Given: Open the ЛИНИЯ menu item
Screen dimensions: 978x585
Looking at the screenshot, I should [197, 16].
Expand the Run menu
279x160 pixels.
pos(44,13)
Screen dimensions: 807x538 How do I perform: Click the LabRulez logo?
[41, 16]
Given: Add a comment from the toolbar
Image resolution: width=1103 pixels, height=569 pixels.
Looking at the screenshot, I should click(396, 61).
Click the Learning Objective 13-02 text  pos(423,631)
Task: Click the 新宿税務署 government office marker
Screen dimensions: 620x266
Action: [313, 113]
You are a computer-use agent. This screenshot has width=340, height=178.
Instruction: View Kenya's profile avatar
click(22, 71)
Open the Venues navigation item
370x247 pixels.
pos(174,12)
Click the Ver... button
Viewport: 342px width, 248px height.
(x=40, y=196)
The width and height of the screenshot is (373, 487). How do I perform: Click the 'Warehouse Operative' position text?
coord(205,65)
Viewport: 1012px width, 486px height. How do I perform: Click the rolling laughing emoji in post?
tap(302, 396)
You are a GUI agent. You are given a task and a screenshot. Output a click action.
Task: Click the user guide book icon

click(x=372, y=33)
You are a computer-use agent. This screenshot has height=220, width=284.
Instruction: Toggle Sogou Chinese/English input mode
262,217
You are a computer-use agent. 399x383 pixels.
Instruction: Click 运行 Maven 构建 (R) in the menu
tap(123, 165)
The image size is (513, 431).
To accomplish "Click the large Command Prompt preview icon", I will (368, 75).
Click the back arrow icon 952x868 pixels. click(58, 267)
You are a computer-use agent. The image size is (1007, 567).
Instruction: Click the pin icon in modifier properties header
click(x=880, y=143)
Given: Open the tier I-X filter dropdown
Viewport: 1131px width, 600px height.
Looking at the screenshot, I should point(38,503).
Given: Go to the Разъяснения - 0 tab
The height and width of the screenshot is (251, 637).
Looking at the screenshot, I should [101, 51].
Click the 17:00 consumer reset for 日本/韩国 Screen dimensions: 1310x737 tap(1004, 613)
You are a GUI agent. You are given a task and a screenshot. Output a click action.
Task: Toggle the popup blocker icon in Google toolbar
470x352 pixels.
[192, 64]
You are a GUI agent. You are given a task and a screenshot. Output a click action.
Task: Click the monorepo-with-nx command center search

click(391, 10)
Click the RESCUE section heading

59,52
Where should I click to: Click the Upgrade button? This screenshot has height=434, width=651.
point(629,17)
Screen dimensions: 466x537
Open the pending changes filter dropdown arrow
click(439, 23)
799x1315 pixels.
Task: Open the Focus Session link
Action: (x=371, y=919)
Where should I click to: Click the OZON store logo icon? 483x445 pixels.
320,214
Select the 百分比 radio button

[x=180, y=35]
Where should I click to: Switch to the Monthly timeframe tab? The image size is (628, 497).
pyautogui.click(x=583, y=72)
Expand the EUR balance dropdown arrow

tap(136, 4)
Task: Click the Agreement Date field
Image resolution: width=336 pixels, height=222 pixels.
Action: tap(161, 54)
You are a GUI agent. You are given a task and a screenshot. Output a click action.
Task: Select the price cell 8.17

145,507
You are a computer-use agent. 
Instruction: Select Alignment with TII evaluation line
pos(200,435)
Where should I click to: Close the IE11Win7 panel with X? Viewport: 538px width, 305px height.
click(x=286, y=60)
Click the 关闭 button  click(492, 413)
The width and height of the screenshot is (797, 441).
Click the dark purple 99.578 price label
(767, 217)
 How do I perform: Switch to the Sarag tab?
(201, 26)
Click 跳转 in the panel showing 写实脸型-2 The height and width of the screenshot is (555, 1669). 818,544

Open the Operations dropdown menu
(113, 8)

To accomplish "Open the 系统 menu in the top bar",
▬▬▬
→ Written task
Rewrite the lines of the items above as a numbered list, starting with the line that contains "Where should I click to: Close" and continuing through the end of the items. Leave out any blank lines.

→ Task response
1. Where should I click to: Close the IE11Win7 panel with X? Viewport: 538px width, 305px height.
2. click(x=286, y=60)
3. Click the 关闭 button  click(492, 413)
4. The width and height of the screenshot is (797, 441).
5. Click the dark purple 99.578 price label
6. (767, 217)
7.  How do I perform: Switch to the Sarag tab?
8. (201, 26)
9. Click 跳转 in the panel showing 写实脸型-2 The height and width of the screenshot is (555, 1669). 818,544
10. Open the Operations dropdown menu
11. (113, 8)
12. To accomplish "Open the 系统 menu in the top bar",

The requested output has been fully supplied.